Simplify square root of 200( square root of 2)
The question is asking for the simplification of a mathematical expression. The expression given is the square root of 200 multiplied by the square root of 2. This is an algebraic problem that involves the manipulation of square roots and their properties. The expected process would involve using properties of radicals to combine and simplify the square roots into a simpler form, typically with the aim of having a rational number outside the radical and the simplest possible expression under the radical.
$\sqrt{200} \left(\right. \sqrt{2} \left.\right)$
Apply the multiplication rule for square roots to combine the terms: $\sqrt{200 \cdot 2}$.
Express the product under the radical as an exponent.
Calculate the product of $200$ and $2$: $\sqrt{400}$.
Express $400$ as a square of an integer: $\sqrt{(20)^2}$.
Extract the square root of the perfect square, assuming we are dealing with positive real numbers: $20$.

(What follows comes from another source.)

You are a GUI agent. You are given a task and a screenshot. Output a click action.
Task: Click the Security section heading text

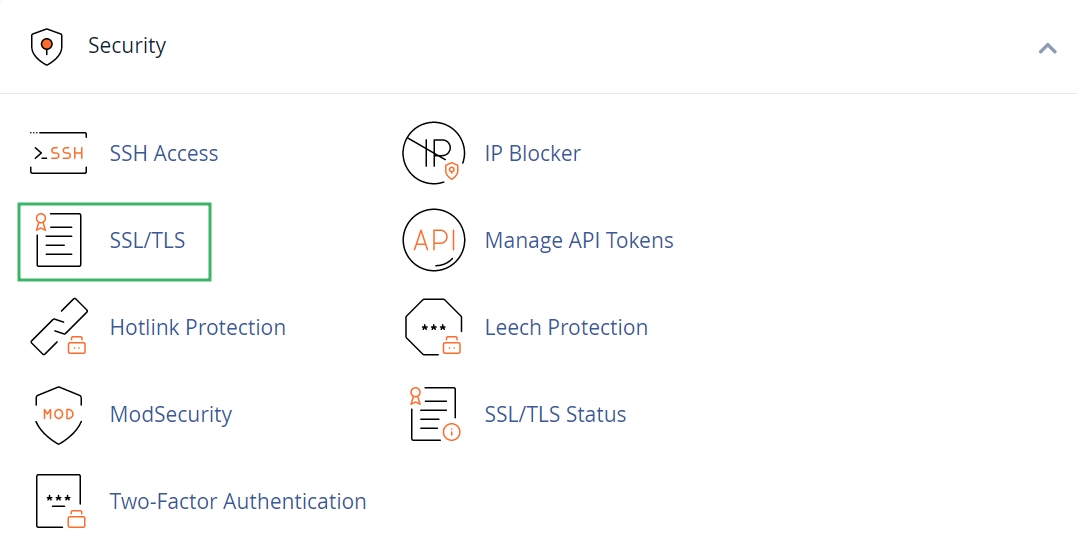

The problem involves simplifying a square root expression that contains another square root. The steps to solve this problem are based on the properties of radicals and exponents. Here are the relevant knowledge points:
Product Rule for Radicals: The square root of a product is equal to the product of the square roots of the individual factors, i.e., $\sqrt{ab} = \sqrt{a} \cdot \sqrt{b}$.
Exponents and Radicals: A number raised to the power of $2$ and then square-rooted yields the original number, i.e., $\sqrt{a^2} = a$ for any positive real number $a$.
Simplifying Square Roots: When simplifying square roots, one looks for perfect squares under the radical to simplify the expression. A perfect square is a number that can be expressed as the square of an integer.
Positive Real Numbers: When pulling terms out from under the radical, it is assumed that we are dealing with positive real numbers to avoid dealing with complex numbers unless specified otherwise.